# Text passage:
+++

It is a bold assertion to claim that a restaurant is the “best in the country” in its niche; but when it comes to Pescado, just steps from the Mediterranean seaside in the port city of Ashdod, this superlative may indeed be justified.

Consider the awards and accolades: in 2022 alone, Pescado won the title Best Kosher Restaurant in the annual nationwide American Express Excellence in Israeli Cuisine Awards. This recognition came hard on the heels of winning its first major international victory, earning a ranking of 24 among the Best 50 Restaurants in the Middle East and North Africa competition.

Pescado was among just six Israeli restaurants earning a spot on the MENA Best 50 list – and the only kosher restaurant representing the Jewish nation in a region dominated by Arab countries. Needless to say, Pescado was the lone kosher restaurant to achieve MENA Best 50 status.

This success did not come overnight, according to Chef Yehi Zino. “We opened 14 years ago, in the same location we are in today,” Zino, 40, tells Jewlish.com. “After 6-7 years, we started coming in first in the various Top 10 rankings of restaurants in Ashdod; and after 10 years or so, we started achieving countrywide recognition.”

Chef Zino (holding the plaque) accepting the AMEX award, photo credit: Raphael Delouya

Now, in the wake of Zino’s triumphant return from the MENA Best 50 Awards Ceremony in Abu Dhabi, there is a long waiting list for a table at Pescado – even at off hours.

“At one point, the waiting list was up to three months,” Zino says. “We have since pared this down to one month, by closing the list and then reopening it for new reservations.”

The makeup of Pescado’s clientele has also changed. “These days, 70-80% of our customers come from outside of Ashdod,” Zino reports.

Zino’s rise to fame is all the more remarkable considering that he never had any formal training in the culinary arts. “I started learning at home,” he recalls, “in a kitchen where the cuisine is Moroccan.

“I have always been drawn to the sea,” the surfing chef continues, “and thus to fish. I sought out chefs who specialized in cooking fish, and started on-the-job training.”

One of the connections he made in this context was Eran Jano, a fellow Moroccan and Ashdod businessman who owns one of the largest fishing businesses in Israel. Jano became a partner in Pescado when Zino first opened his own restaurant, and basked in the shared MENA Best 50 glory.

Interestingly, Chef Zino himself is not a religiously observant Jew – but Pescado has been a kosher establishment from the moment it opened its doors.

“We founded the restaurant as a place where businessmen who keep kosher could come and network or entertain clients,” he says.

+++

Rows showing where targets appear
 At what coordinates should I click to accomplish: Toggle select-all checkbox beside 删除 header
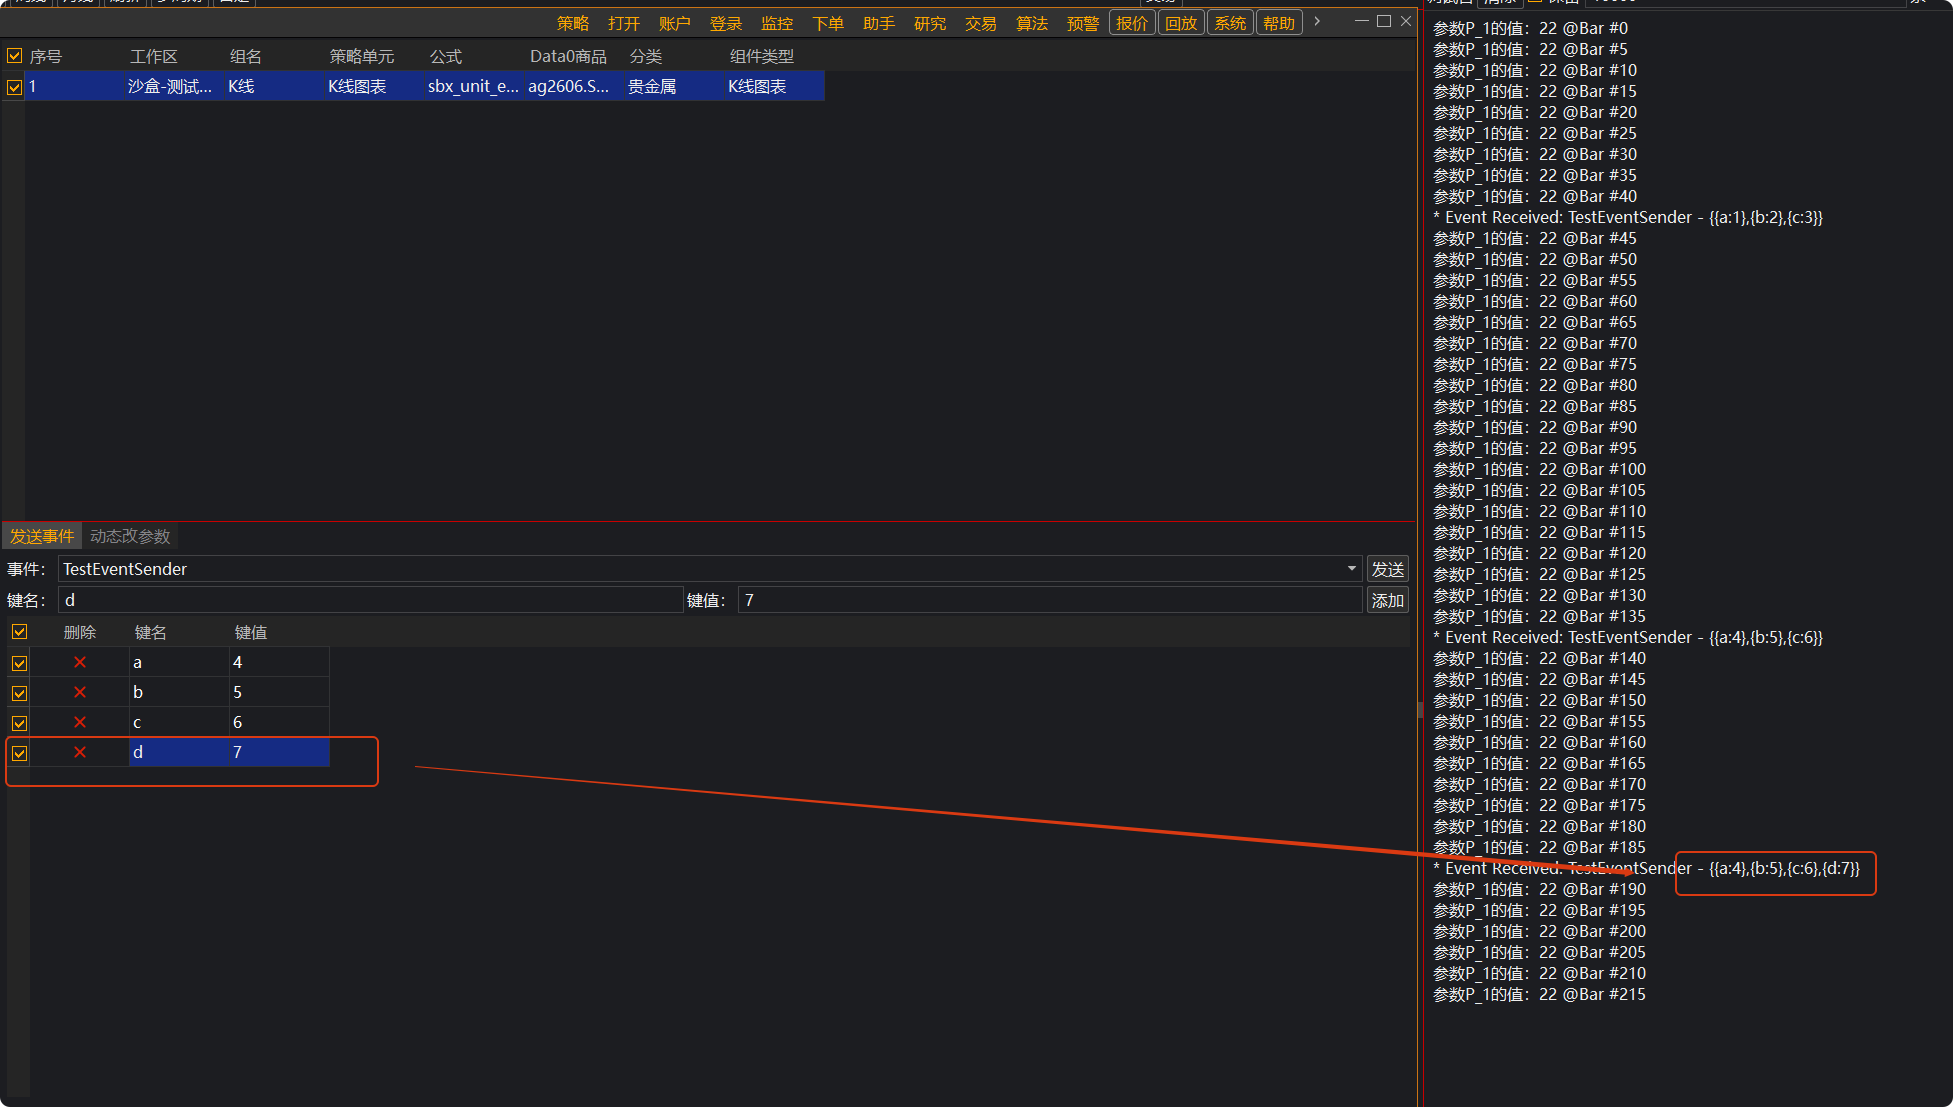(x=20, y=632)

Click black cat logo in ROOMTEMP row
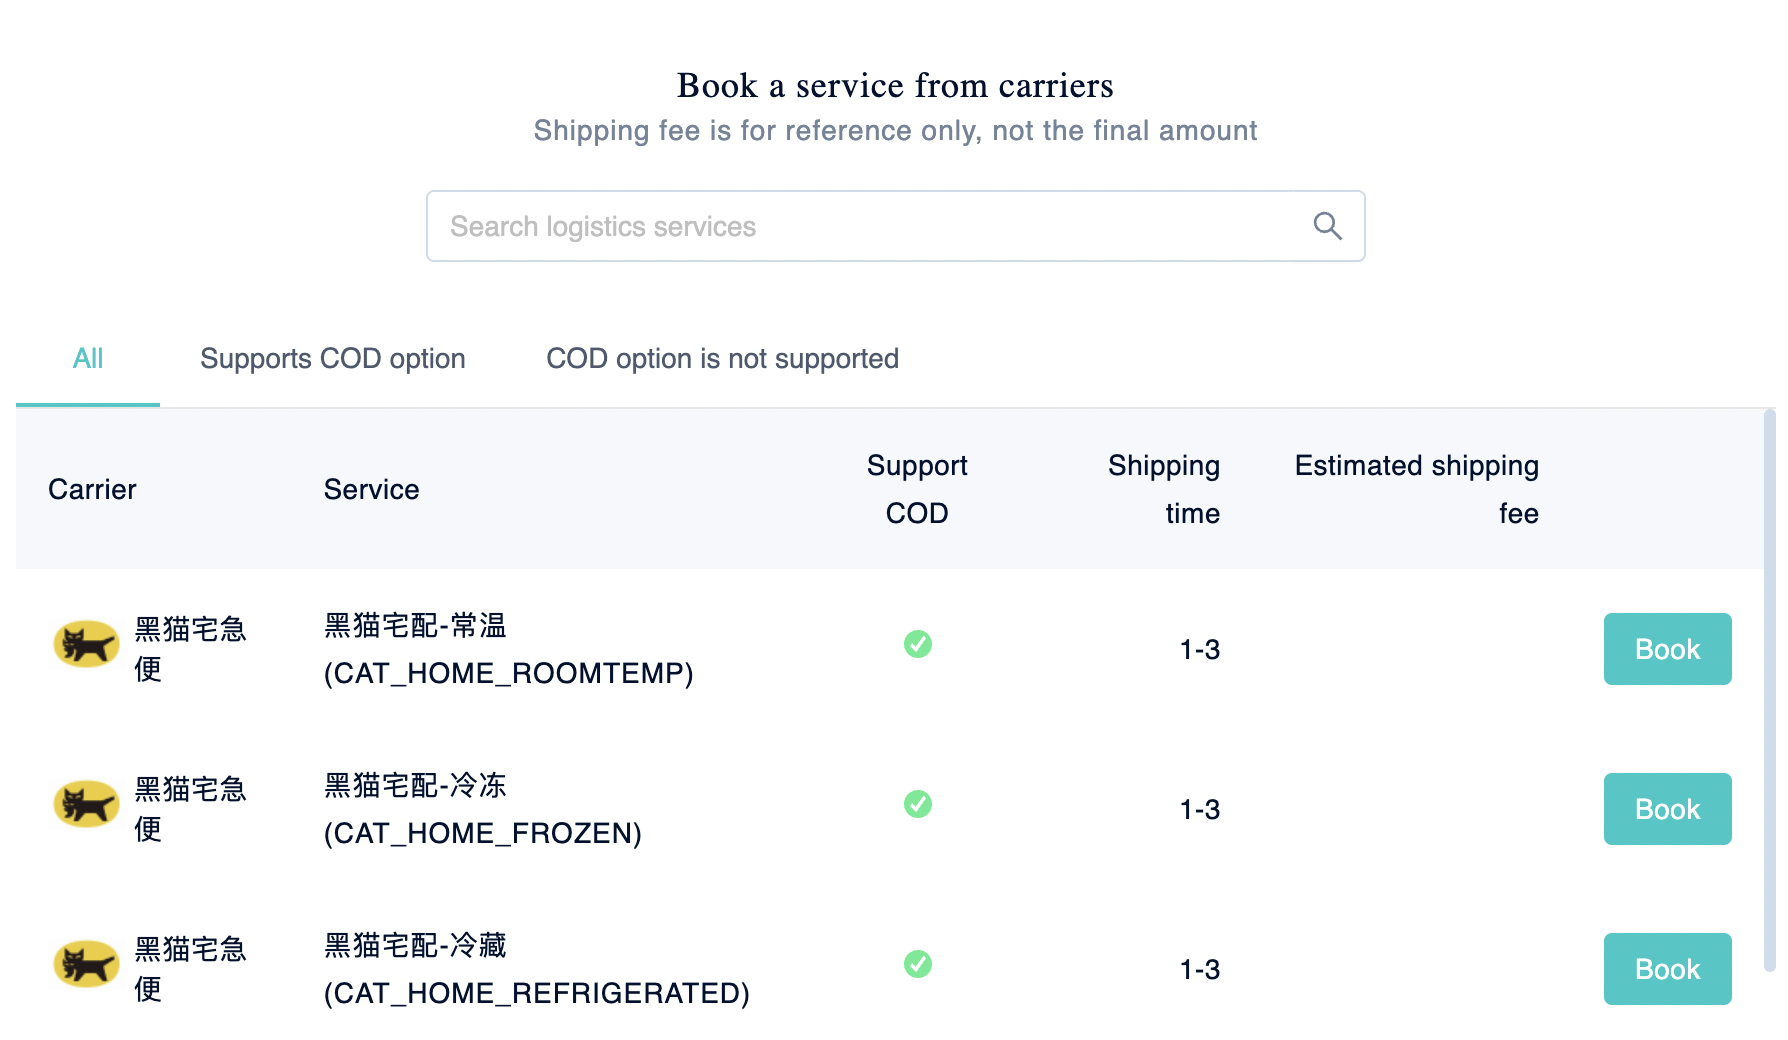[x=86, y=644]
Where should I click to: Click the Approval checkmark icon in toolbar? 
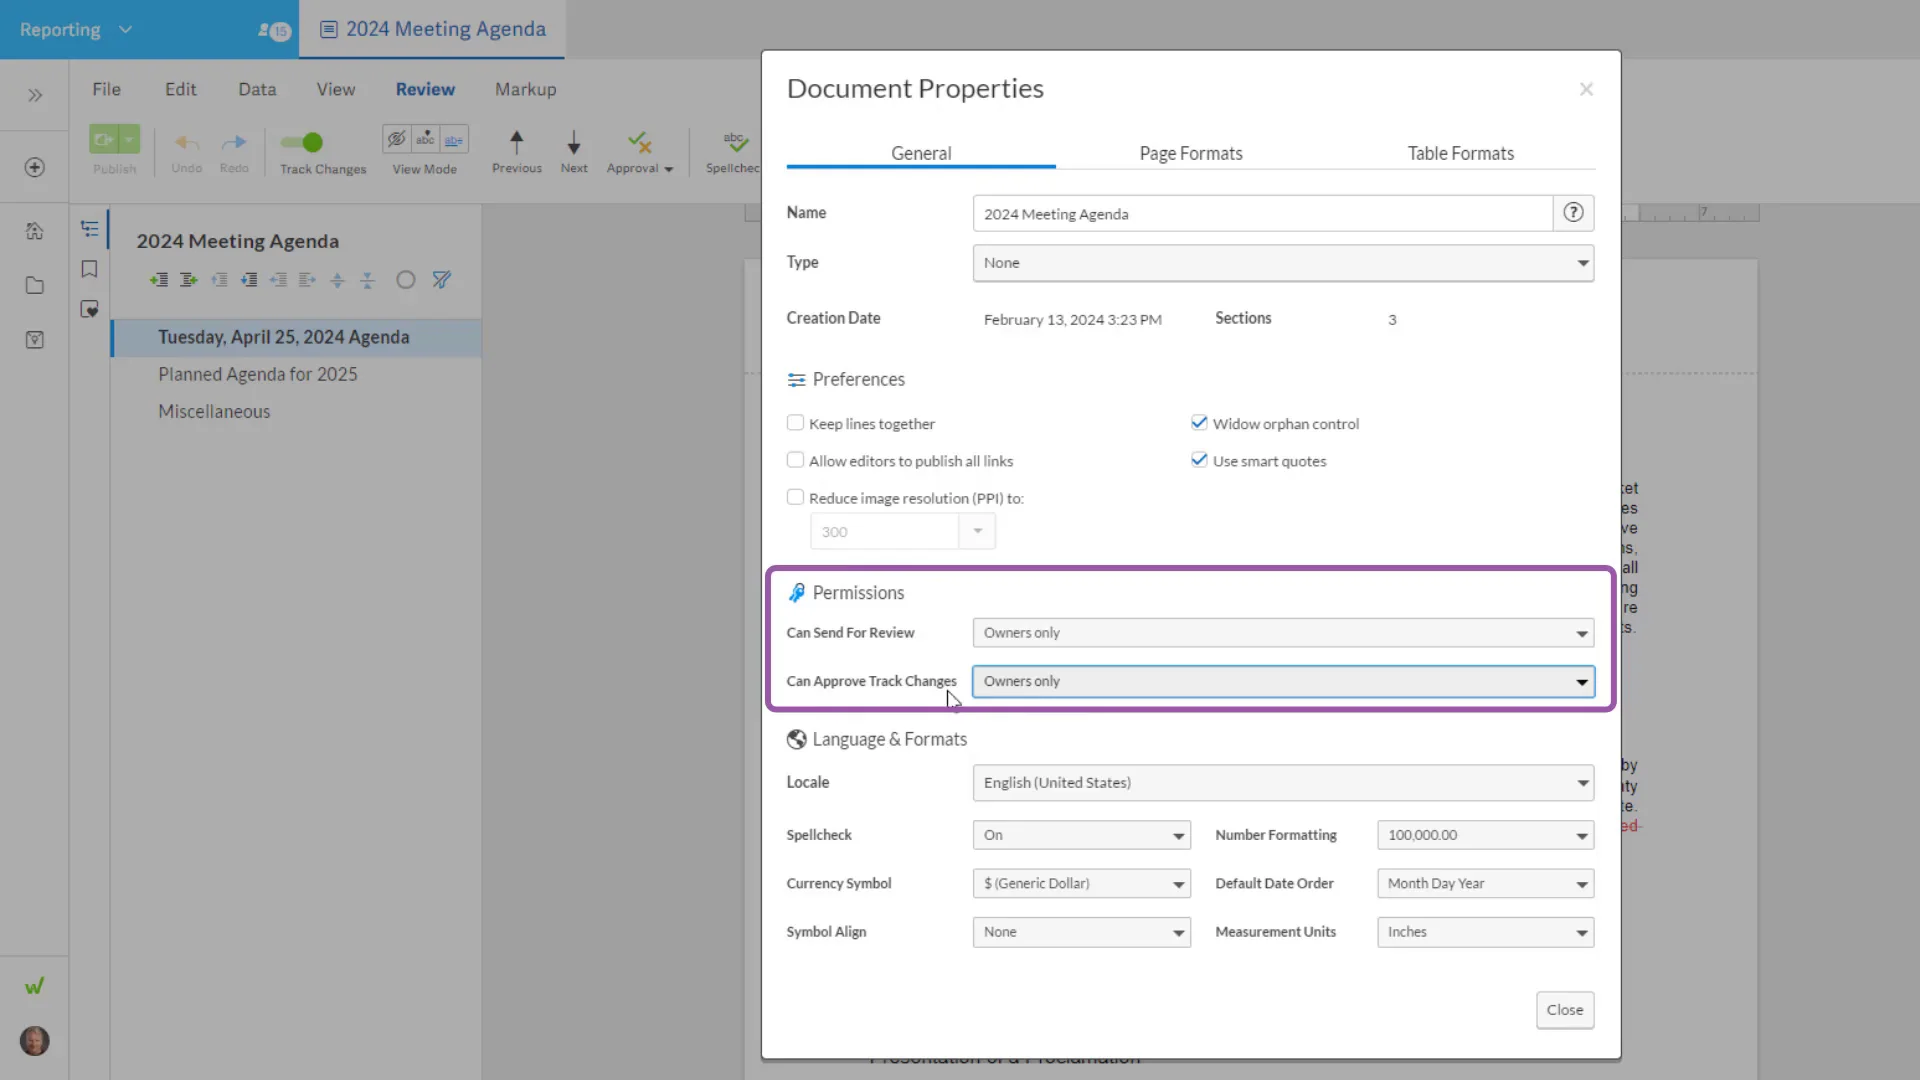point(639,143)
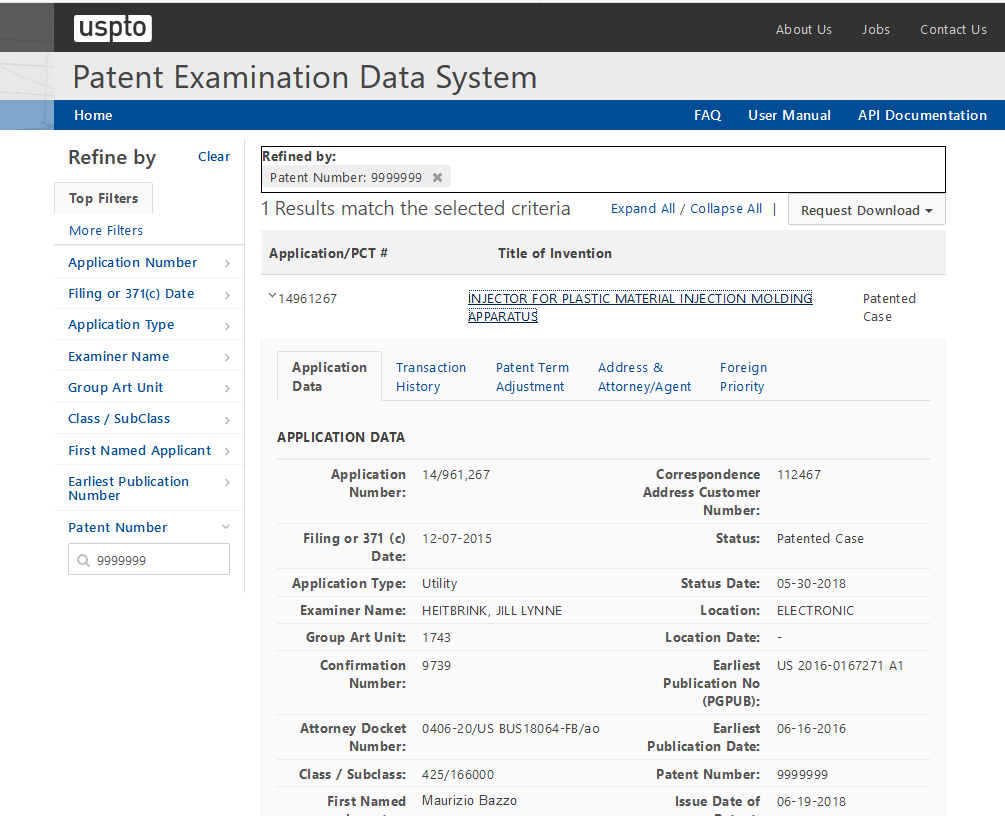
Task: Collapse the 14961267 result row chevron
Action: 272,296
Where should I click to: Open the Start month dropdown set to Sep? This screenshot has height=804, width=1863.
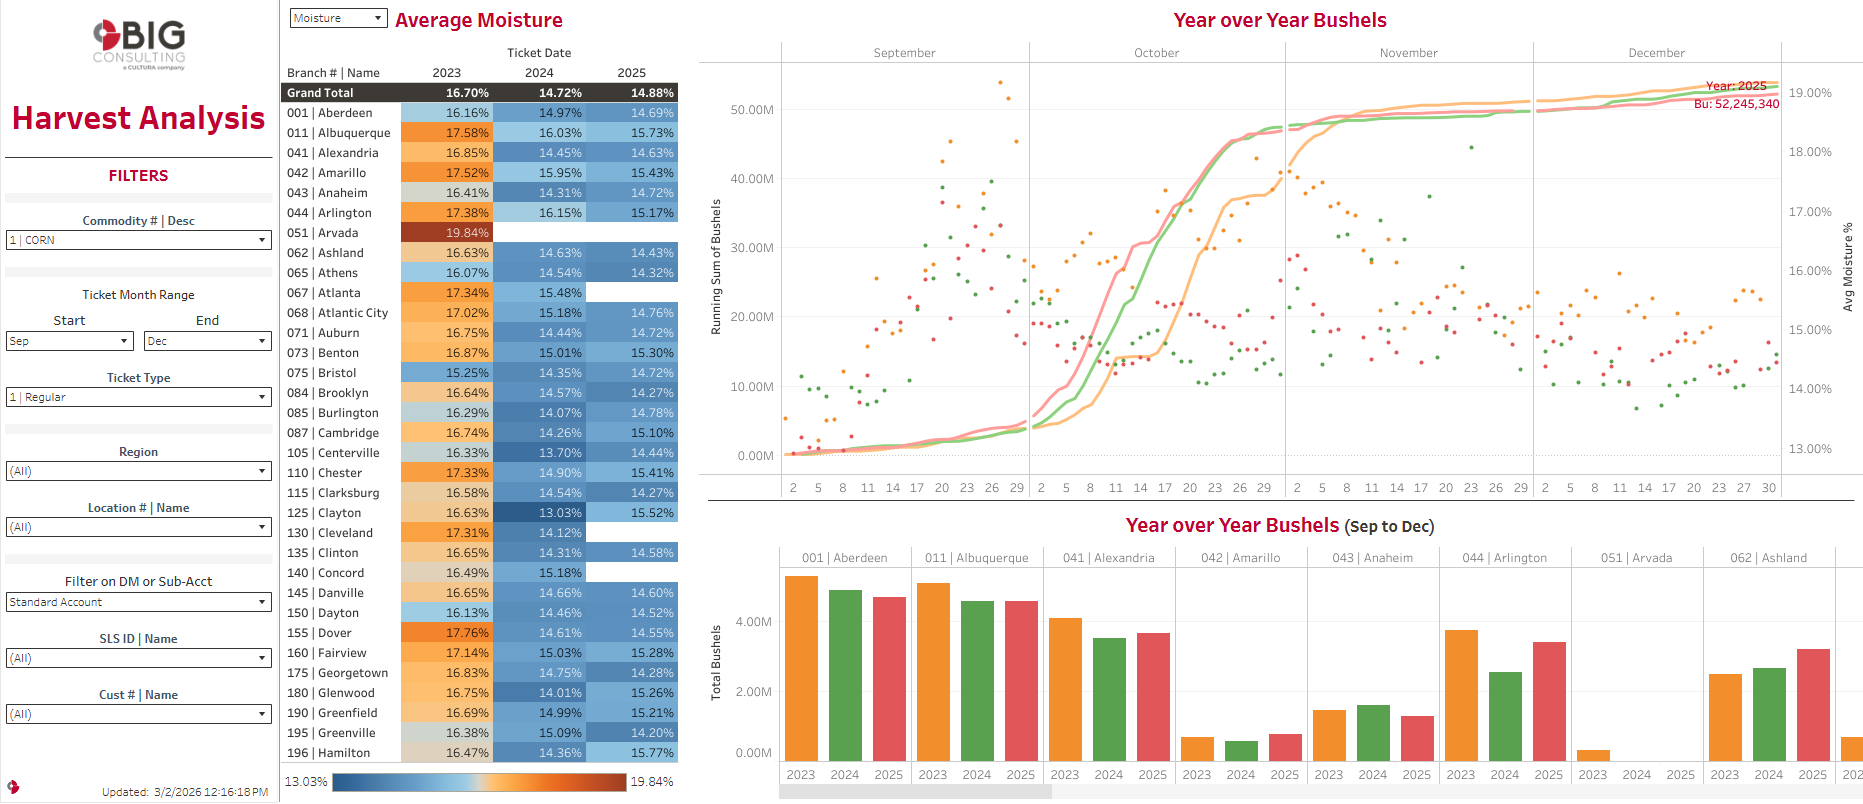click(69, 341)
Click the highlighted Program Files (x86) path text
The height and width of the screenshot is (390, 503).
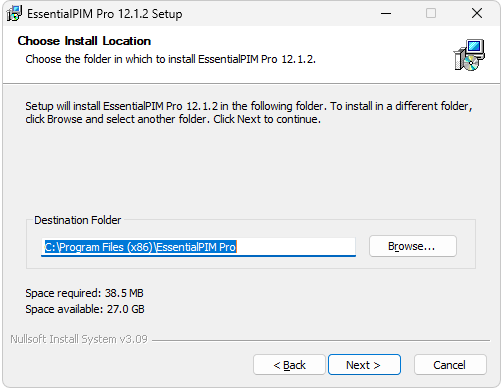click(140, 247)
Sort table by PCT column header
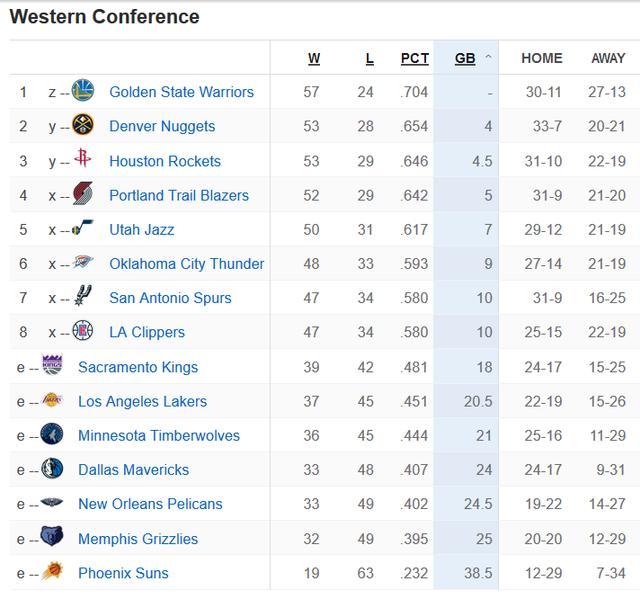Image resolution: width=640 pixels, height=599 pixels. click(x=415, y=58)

+++

# Written instruction 1:
In the records, replace "screenshot" with "capture" in the lines from the one containing "Where should I click to: Open" up to and including the one containing "click(140, 247)", changing nothing else. Give back only those lines, without the pictures.
# Written instruction 2:
Pick up the text about the Pescado restaurant after its last sentence and keep writing it.

# Written response 1:
Where should I click to: Open the Start month dropdown set to Sep? This capture has height=804, width=1863.
click(69, 341)
Click the highlighted Program Files (x86) path text
The height and width of the capture is (390, 503).
click(140, 247)

# Written response 2:
As a corollary, staying closed on Shabbat was also a factor in Zino’s decision. “I welcome the day of rest for the time it affords me to spend with my family,” says Zino, the father of three young children. “I have seen too many colleagues’ families fall apart as a consequence of operating a restaurant seven days a week.”

In fact, Pescado is shuttered all day Friday, as well as virtually all of Saturday. It re-opens on Saturday night, after the Shabbat ends – “as a commitment to our customers,” Zino says.

As for any adverse effects caused by dietary restrictions imposed by the laws of kashrut, Zino insists that he honestly does not feel any.

“I cook out of curiosity and specialize in creating dishes out of unusual cuts of fish, such as fins and eggs,” Zino explains. “The result is there is no lack of variety, and therefore no need to put seafood on the menu, for example.”

Indeed, one of the delicacies at Pescado is the unusual Sea Bass eggs in Moroccan sauce. “Commonly, roe comes from other fish,” he notes, “and not sea bass. So here we have the basis of something different and intriguing.”

 

Zino’s Tuna on Challah is another popular menu item, relying on traditional Jewish food. “Kosher is a language unto itself,” he waxes poetically, “and the essence of Jewish cuisine, as it developed in the Diaspora as well as Israel.”

Zino’s innovations are clearly what caught the eye and admiration of the judges of the American Express and Best 50 competitions. And it has not escaped his notice that other top chefs in Israel are switching to kosher, even after years of helming non-kosher kitchens (see the article Why Israeli Chefs Are Going Kosher on this trend).

One of the latest to leap on the bandwagon is Mariposa, a fine dining restaurant in Caesarea, which underwent the transformation this year after seven years of not being kosher – and it is still booked solid.

“Kosher may introduce the element of religion into our food,” Zino concludes, “but first and foremost, it primarily identifies our cuisine as Jewish.”